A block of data
○ ○ ○

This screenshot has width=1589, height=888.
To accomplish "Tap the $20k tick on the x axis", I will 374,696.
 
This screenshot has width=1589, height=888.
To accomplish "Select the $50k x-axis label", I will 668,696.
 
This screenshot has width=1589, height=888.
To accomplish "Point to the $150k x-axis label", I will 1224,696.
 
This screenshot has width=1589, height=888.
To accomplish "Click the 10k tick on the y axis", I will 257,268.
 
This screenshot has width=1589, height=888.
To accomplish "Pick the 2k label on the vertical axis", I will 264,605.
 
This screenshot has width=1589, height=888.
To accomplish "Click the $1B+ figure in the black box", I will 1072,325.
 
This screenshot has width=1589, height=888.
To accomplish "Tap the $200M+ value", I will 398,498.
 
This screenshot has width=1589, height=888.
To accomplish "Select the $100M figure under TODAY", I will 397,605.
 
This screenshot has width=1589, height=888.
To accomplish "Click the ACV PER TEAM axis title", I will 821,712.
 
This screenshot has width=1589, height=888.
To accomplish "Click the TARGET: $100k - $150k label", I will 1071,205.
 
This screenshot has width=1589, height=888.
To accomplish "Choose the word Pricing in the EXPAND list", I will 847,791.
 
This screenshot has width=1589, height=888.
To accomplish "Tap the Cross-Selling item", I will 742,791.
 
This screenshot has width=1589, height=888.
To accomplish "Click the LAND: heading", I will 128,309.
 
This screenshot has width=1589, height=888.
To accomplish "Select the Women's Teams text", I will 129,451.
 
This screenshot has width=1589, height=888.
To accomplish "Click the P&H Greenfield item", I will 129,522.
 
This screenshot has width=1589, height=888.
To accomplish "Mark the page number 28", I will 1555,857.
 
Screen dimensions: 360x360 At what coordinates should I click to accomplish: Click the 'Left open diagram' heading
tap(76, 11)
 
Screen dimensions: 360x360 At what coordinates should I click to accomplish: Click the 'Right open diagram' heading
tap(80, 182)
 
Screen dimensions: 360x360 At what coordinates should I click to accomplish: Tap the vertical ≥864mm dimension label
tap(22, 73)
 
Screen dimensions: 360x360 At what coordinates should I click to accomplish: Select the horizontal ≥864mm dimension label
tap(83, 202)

○ ○ ○

Instructions to follow
Could you format every line of the listing above as a JSON list of strings, one string per line, with blank lines omitted?

Task output
[
  "This screenshot has width=1589, height=888.",
  "To accomplish \"Tap the $20k tick on the x axis\", I will 374,696.",
  "This screenshot has width=1589, height=888.",
  "To accomplish \"Select the $50k x-axis label\", I will 668,696.",
  "This screenshot has width=1589, height=888.",
  "To accomplish \"Point to the $150k x-axis label\", I will 1224,696.",
  "This screenshot has width=1589, height=888.",
  "To accomplish \"Click the 10k tick on the y axis\", I will 257,268.",
  "This screenshot has width=1589, height=888.",
  "To accomplish \"Pick the 2k label on the vertical axis\", I will 264,605.",
  "This screenshot has width=1589, height=888.",
  "To accomplish \"Click the $1B+ figure in the black box\", I will 1072,325.",
  "This screenshot has width=1589, height=888.",
  "To accomplish \"Tap the $200M+ value\", I will 398,498.",
  "This screenshot has width=1589, height=888.",
  "To accomplish \"Select the $100M figure under TODAY\", I will 397,605.",
  "This screenshot has width=1589, height=888.",
  "To accomplish \"Click the ACV PER TEAM axis title\", I will 821,712.",
  "This screenshot has width=1589, height=888.",
  "To accomplish \"Click the TARGET: $100k - $150k label\", I will 1071,205.",
  "This screenshot has width=1589, height=888.",
  "To accomplish \"Choose the word Pricing in the EXPAND list\", I will 847,791.",
  "This screenshot has width=1589, height=888.",
  "To accomplish \"Tap the Cross-Selling item\", I will 742,791.",
  "This screenshot has width=1589, height=888.",
  "To accomplish \"Click the LAND: heading\", I will 128,309.",
  "This screenshot has width=1589, height=888.",
  "To accomplish \"Select the Women's Teams text\", I will 129,451.",
  "This screenshot has width=1589, height=888.",
  "To accomplish \"Click the P&H Greenfield item\", I will 129,522.",
  "This screenshot has width=1589, height=888.",
  "To accomplish \"Mark the page number 28\", I will 1555,857.",
  "Screen dimensions: 360x360 At what coordinates should I click to accomplish: Click the 'Left open diagram' heading",
  "tap(76, 11)",
  "Screen dimensions: 360x360 At what coordinates should I click to accomplish: Click the 'Right open diagram' heading",
  "tap(80, 182)",
  "Screen dimensions: 360x360 At what coordinates should I click to accomplish: Tap the vertical ≥864mm dimension label",
  "tap(22, 73)",
  "Screen dimensions: 360x360 At what coordinates should I click to accomplish: Select the horizontal ≥864mm dimension label",
  "tap(83, 202)"
]